• Stars
    star
    657
  • Rank 68,589 (Top 2 %)
  • Language
    Python
  • License
    BSD 3-Clause "New...
  • Created over 13 years ago
  • Updated 4 months ago

Reviews

There are no reviews yet. Be the first to send feedback to the community and the maintainers!

Repository Details

RISC-V Opcodes

riscv-opcodes

This repo enumerates standard RISC-V instruction opcodes and control and status registers. It also contains a script to convert them into several formats (C, Scala, LaTeX).

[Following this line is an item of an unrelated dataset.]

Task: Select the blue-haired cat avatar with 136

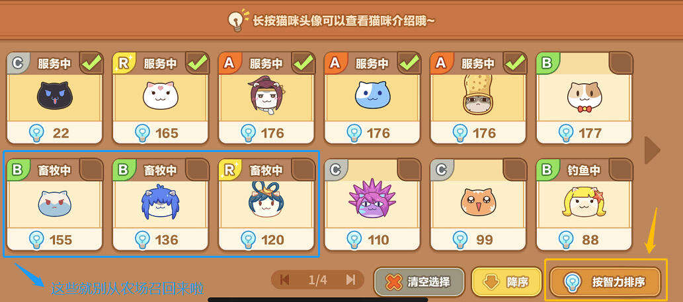Action: [160, 201]
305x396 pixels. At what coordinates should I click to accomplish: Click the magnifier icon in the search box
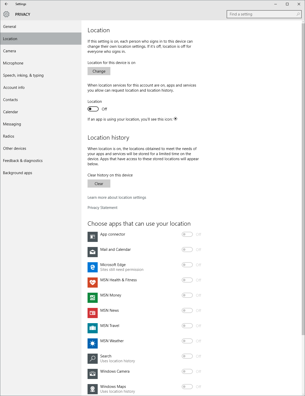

Artifacts (encoding.h, latex-tables, etc) from this repo are used in other tools and projects like Spike, PK, RISC-V Manual, etc.

Project Structure

β”œβ”€β”€ constants.py    # contains variables, constants and data-structures used in parse.py
β”œβ”€β”€ encoding.h      # the template encoding.h file
β”œβ”€β”€ LICENSE         # license file
β”œβ”€β”€ Makefile        # makefile to generate artifacts
β”œβ”€β”€ parse.py        # python file to perform checks on the instructions and generate artifacts
β”œβ”€β”€ README.md       # this file
β”œβ”€β”€ rv*             # instruction opcode files
└── unratified      # contains unratified instruction opcode files

File Naming Policy

This project follows a very specific file structure to define the instruction encodings. All files containing instruction encodings start with the prefix rv. These files can either be present in the root directory (if the instructions have been ratified) of the unratified directory. The exact file-naming policy and location is as mentioned below:

  1. rv_x - contains instructions common within the 32-bit and 64-bit modes of extension X.
  2. rv32_x - contains instructions present in rv32x only (absent in rv64x e.g.. brev8)
  3. rv64_x - contains instructions present in rv64x only (absent in rv32x, e.g. addw)
  4. rv_x_y - contains instructions when both extension X and Y are available/enabled. It is recommended to follow canonical ordering for such file names as specified by the spec.
  5. unratified - this directory will also contain files similar to the above policies, but will correspond to instructions which have not yet been ratified.

When an instruction is present in multiple extensions and the spec is vague in defining the extension which owns the instruction, the instruction encoding must be placed in the first canonically ordered extension and should be imported(via the $import keyword) in the remaining extensions.

Encoding Syntax

The encoding syntax uses $ to indicate keywords. As of now 2 keywords have been identified : $import and $pseudo_op (described below). The syntax also uses :: as a means to define the relationship between extension and instruction. .. is used to defined bit ranges. We use # to define comments in the files. All comments must be in a separate line. In-line comments are not supported.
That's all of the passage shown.